= The data =
------------------------------------------------------------
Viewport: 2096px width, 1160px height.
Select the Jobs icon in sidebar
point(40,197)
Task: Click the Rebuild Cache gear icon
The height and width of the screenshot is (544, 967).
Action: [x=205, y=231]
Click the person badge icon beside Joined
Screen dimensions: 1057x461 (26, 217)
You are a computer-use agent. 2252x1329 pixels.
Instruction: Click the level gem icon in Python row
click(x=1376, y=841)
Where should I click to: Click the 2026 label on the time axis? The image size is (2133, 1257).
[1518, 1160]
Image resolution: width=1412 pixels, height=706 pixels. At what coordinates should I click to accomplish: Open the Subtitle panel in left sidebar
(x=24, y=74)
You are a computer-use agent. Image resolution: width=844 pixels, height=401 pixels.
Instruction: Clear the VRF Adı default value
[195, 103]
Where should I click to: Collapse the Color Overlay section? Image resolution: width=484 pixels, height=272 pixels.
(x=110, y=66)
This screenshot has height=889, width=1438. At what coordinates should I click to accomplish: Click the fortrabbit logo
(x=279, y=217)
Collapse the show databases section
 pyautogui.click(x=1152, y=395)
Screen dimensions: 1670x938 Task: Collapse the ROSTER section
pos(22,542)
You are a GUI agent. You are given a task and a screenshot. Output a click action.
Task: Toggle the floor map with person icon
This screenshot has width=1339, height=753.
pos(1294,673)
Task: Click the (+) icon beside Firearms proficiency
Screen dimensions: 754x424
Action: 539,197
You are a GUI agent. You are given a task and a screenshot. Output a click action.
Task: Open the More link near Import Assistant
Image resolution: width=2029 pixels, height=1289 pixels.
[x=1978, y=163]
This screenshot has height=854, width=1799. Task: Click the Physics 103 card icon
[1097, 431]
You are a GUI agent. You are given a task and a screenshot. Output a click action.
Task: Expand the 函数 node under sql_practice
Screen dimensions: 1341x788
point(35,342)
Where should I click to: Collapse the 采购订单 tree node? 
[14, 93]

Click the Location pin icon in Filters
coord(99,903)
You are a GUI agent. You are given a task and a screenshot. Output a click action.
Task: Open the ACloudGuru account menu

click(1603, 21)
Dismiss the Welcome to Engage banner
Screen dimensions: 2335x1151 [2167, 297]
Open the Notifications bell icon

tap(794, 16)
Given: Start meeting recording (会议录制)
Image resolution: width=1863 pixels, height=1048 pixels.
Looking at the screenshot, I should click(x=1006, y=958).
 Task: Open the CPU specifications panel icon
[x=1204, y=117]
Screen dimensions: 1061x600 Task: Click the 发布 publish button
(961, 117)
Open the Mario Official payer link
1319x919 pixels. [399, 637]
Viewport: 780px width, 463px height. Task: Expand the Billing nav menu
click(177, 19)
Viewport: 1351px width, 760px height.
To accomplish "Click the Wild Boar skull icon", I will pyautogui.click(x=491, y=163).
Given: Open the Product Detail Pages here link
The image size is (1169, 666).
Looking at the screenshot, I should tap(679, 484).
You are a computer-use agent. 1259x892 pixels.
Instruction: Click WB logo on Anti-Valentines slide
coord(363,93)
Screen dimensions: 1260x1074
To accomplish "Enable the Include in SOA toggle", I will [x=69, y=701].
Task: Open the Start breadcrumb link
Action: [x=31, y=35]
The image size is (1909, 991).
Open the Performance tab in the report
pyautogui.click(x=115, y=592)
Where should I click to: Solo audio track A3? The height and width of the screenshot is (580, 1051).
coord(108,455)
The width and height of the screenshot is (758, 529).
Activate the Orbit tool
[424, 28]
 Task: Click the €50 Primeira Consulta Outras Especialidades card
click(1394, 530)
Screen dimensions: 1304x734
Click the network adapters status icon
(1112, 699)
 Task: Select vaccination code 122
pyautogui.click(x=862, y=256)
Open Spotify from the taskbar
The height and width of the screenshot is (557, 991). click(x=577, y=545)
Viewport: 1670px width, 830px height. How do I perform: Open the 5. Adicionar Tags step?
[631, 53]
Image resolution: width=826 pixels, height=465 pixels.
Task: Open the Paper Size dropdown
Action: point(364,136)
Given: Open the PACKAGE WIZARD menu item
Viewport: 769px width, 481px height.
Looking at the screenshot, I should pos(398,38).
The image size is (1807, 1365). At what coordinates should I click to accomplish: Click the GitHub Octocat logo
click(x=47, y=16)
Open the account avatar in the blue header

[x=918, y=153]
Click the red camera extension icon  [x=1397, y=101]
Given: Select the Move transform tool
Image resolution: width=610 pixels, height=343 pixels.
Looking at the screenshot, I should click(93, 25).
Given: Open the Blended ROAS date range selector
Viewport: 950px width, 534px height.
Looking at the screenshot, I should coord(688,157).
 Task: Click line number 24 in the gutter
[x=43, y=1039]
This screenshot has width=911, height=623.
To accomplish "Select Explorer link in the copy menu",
------------------------------------------------------------
= Task item =
Retype the entire listing without altering anything.

= Worked solution =
Viewport: 2096px width, 1160px height.
Select the Jobs icon in sidebar
point(40,197)
Task: Click the Rebuild Cache gear icon
The height and width of the screenshot is (544, 967).
Action: [x=205, y=231]
Click the person badge icon beside Joined
Screen dimensions: 1057x461 (26, 217)
You are a computer-use agent. 2252x1329 pixels.
Instruction: Click the level gem icon in Python row
click(x=1376, y=841)
Where should I click to: Click the 2026 label on the time axis? The image size is (2133, 1257).
[1518, 1160]
Image resolution: width=1412 pixels, height=706 pixels. At what coordinates should I click to accomplish: Open the Subtitle panel in left sidebar
(x=24, y=74)
You are a computer-use agent. Image resolution: width=844 pixels, height=401 pixels.
Instruction: Clear the VRF Adı default value
[195, 103]
Where should I click to: Collapse the Color Overlay section? Image resolution: width=484 pixels, height=272 pixels.
(x=110, y=66)
This screenshot has height=889, width=1438. At what coordinates should I click to accomplish: Click the fortrabbit logo
(x=279, y=217)
Collapse the show databases section
 pyautogui.click(x=1152, y=395)
Screen dimensions: 1670x938 Task: Collapse the ROSTER section
pos(22,542)
You are a GUI agent. You are given a task and a screenshot. Output a click action.
Task: Toggle the floor map with person icon
This screenshot has width=1339, height=753.
pos(1294,673)
Task: Click the (+) icon beside Firearms proficiency
Screen dimensions: 754x424
Action: 539,197
You are a GUI agent. You are given a task and a screenshot. Output a click action.
Task: Open the More link near Import Assistant
Image resolution: width=2029 pixels, height=1289 pixels.
[x=1978, y=163]
This screenshot has height=854, width=1799. Task: Click the Physics 103 card icon
[1097, 431]
You are a GUI agent. You are given a task and a screenshot. Output a click action.
Task: Expand the 函数 node under sql_practice
Screen dimensions: 1341x788
point(35,342)
Where should I click to: Collapse the 采购订单 tree node? 
[14, 93]

Click the Location pin icon in Filters
coord(99,903)
You are a GUI agent. You are given a task and a screenshot. Output a click action.
Task: Open the ACloudGuru account menu

click(1603, 21)
Dismiss the Welcome to Engage banner
Screen dimensions: 2335x1151 [2167, 297]
Open the Notifications bell icon

tap(794, 16)
Given: Start meeting recording (会议录制)
Image resolution: width=1863 pixels, height=1048 pixels.
Looking at the screenshot, I should click(x=1006, y=958).
 Task: Open the CPU specifications panel icon
[x=1204, y=117]
Screen dimensions: 1061x600 Task: Click the 发布 publish button
(961, 117)
Open the Mario Official payer link
1319x919 pixels. [399, 637]
Viewport: 780px width, 463px height. Task: Expand the Billing nav menu
click(177, 19)
Viewport: 1351px width, 760px height.
To accomplish "Click the Wild Boar skull icon", I will pyautogui.click(x=491, y=163).
Given: Open the Product Detail Pages here link
The image size is (1169, 666).
Looking at the screenshot, I should tap(679, 484).
You are a computer-use agent. 1259x892 pixels.
Instruction: Click WB logo on Anti-Valentines slide
coord(363,93)
Screen dimensions: 1260x1074
To accomplish "Enable the Include in SOA toggle", I will [x=69, y=701].
Task: Open the Start breadcrumb link
Action: [x=31, y=35]
The image size is (1909, 991).
Open the Performance tab in the report
pyautogui.click(x=115, y=592)
Where should I click to: Solo audio track A3? The height and width of the screenshot is (580, 1051).
coord(108,455)
The width and height of the screenshot is (758, 529).
Activate the Orbit tool
[424, 28]
 Task: Click the €50 Primeira Consulta Outras Especialidades card
click(1394, 530)
Screen dimensions: 1304x734
Click the network adapters status icon
(1112, 699)
 Task: Select vaccination code 122
pyautogui.click(x=862, y=256)
Open Spotify from the taskbar
The height and width of the screenshot is (557, 991). click(x=577, y=545)
Viewport: 1670px width, 830px height. How do I perform: Open the 5. Adicionar Tags step?
[631, 53]
Image resolution: width=826 pixels, height=465 pixels.
Task: Open the Paper Size dropdown
Action: point(364,136)
Given: Open the PACKAGE WIZARD menu item
Viewport: 769px width, 481px height.
Looking at the screenshot, I should pos(398,38).
The image size is (1807, 1365). At what coordinates should I click to accomplish: Click the GitHub Octocat logo
click(x=47, y=16)
Open the account avatar in the blue header

[x=918, y=153]
Click the red camera extension icon  [x=1397, y=101]
Given: Select the Move transform tool
Image resolution: width=610 pixels, height=343 pixels.
Looking at the screenshot, I should click(93, 25).
Given: Open the Blended ROAS date range selector
Viewport: 950px width, 534px height.
Looking at the screenshot, I should coord(688,157).
 Task: Click line number 24 in the gutter
[x=43, y=1039]
This screenshot has width=911, height=623.
To accomplish "Select Explorer link in the copy menu",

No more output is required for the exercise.